No. 24 of #50cases.
One important role the Human Rights Act plays is as a safety net for vulnerable people. This story is a good example of how it works.
Mrs Bernard suffers from paralysis and uses a wheelchair. She relies on her husband to live. The couple also looks after their six children. The family had been living in their home, which they had owned until they fell behind their mortgages. They had to leave their property and settled down in an accommodation provided by the Borough of Enfield in London. But their new home was not what they had expected. The house, a two-storey terrace, had not been adapted to her severe disabilities: Mrs Bernard could not use the stairs to access the upstairs bedrooms and bathroom. This meant she could only use the downstairs lounge. Because she is also incontinent, this situation meant that she often defecated directly on the lounge’s floor.

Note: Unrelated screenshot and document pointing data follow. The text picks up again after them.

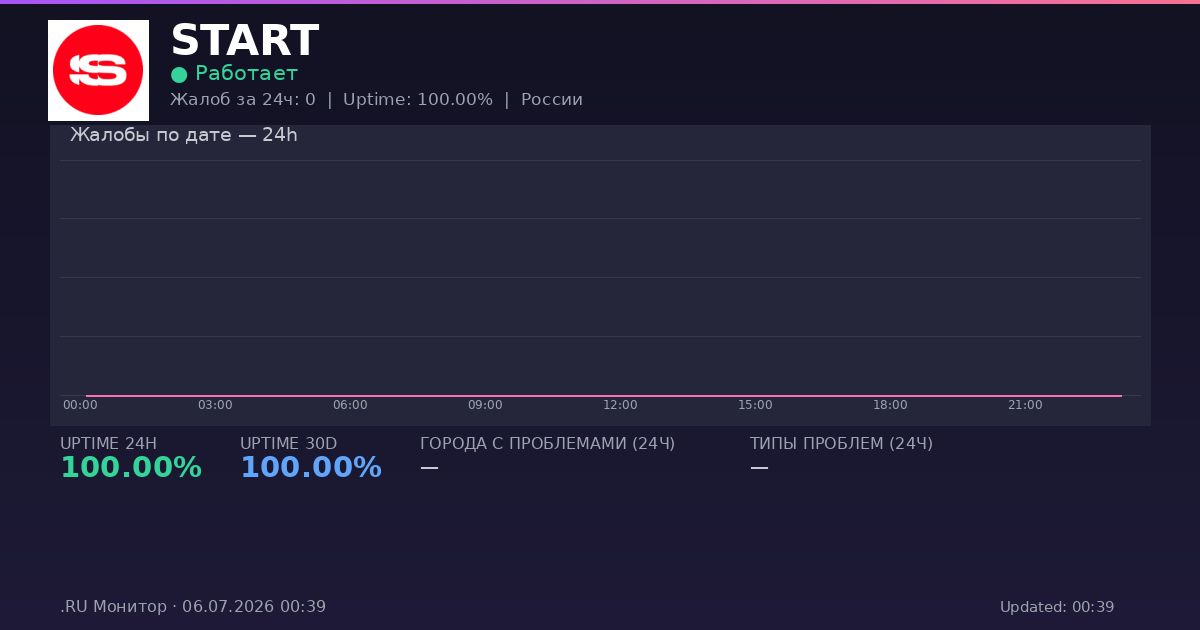Click the green status dot beside Работает
Viewport: 1200px width, 630px height.
coord(179,74)
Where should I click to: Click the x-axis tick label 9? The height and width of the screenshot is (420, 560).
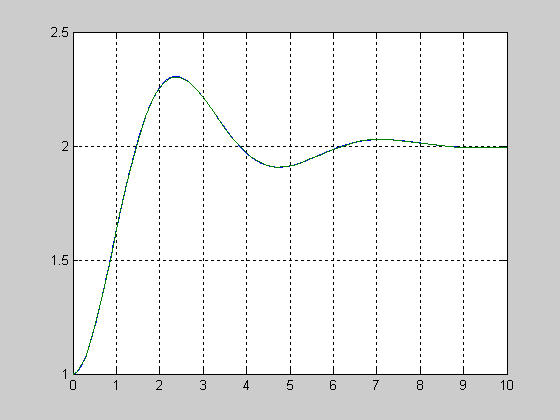click(x=463, y=385)
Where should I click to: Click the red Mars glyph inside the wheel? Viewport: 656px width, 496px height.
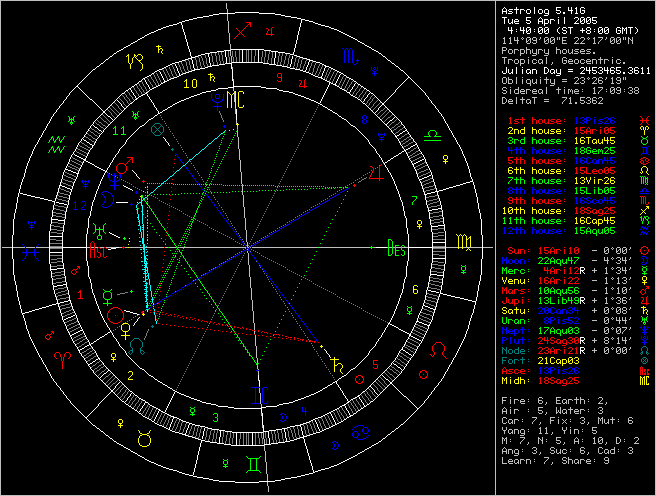click(x=123, y=168)
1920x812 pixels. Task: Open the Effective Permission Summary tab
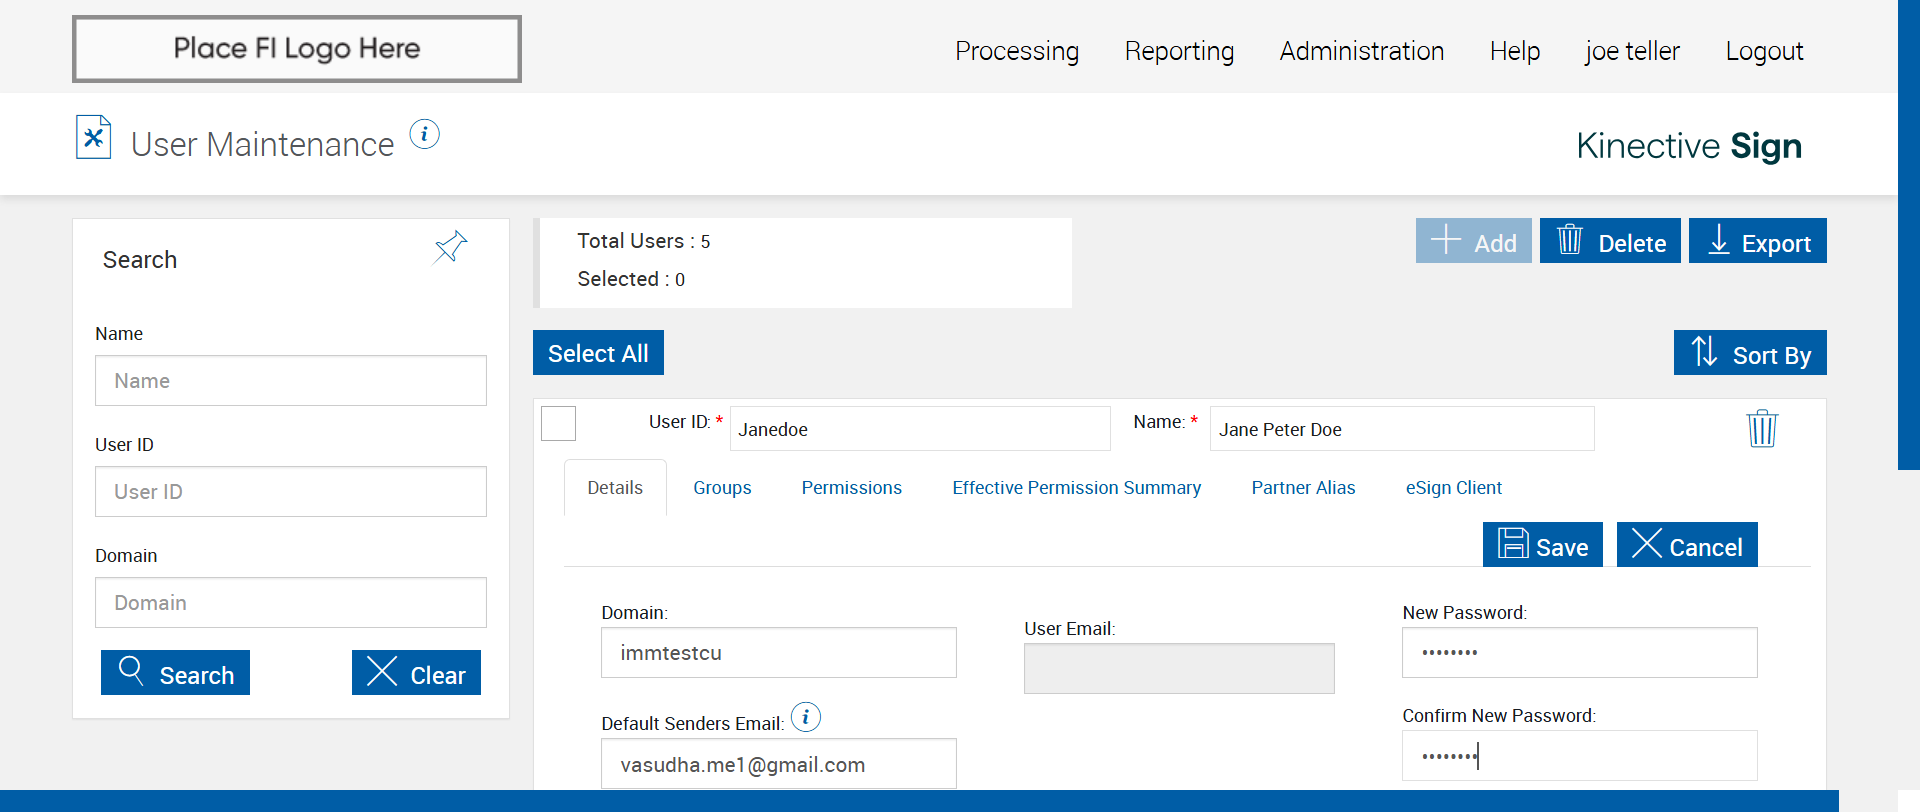coord(1076,488)
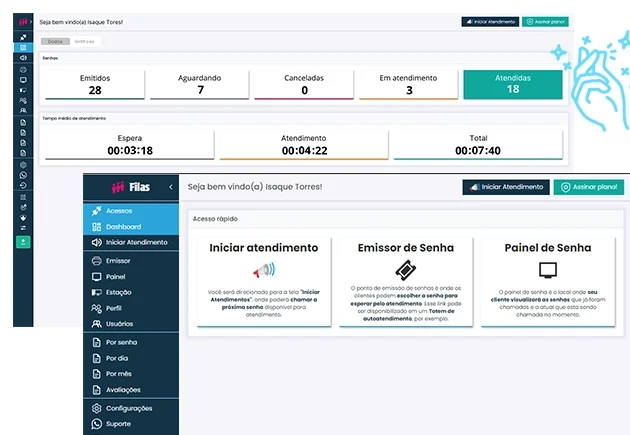Screen dimensions: 630x435
Task: Collapse the sidebar using chevron beside Filas logo
Action: click(x=170, y=187)
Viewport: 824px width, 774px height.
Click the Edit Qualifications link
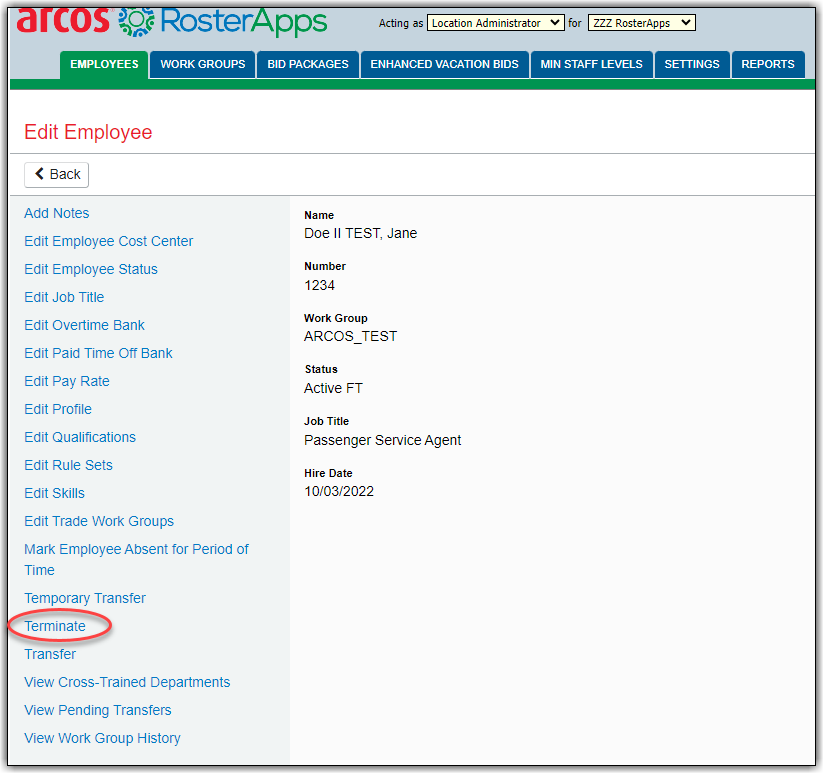tap(80, 437)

This housing situation left the whole family in despair. These issues were raised by her Care Plan, and which ordered the local council to move them into a house adapted to her disability. But the council failed to follow these instructions, even after a court had ordered them to do so. The Bernards’ situation was reviewed by the High Court, which decided that the council had failed them. The council had not provided them with the social services the family was entitled to, and this, the High Court argued, breached their right to lead a normal family life, protected by article 8 of the European Convention. The High Court also awarded the Bernard family £10,000 to compensate for the loss they suffered during this ordeal.
Here, article 8, the right to one’s “private and family life”, protected the rights of a severely disabled person and her family when the local authority had failed them.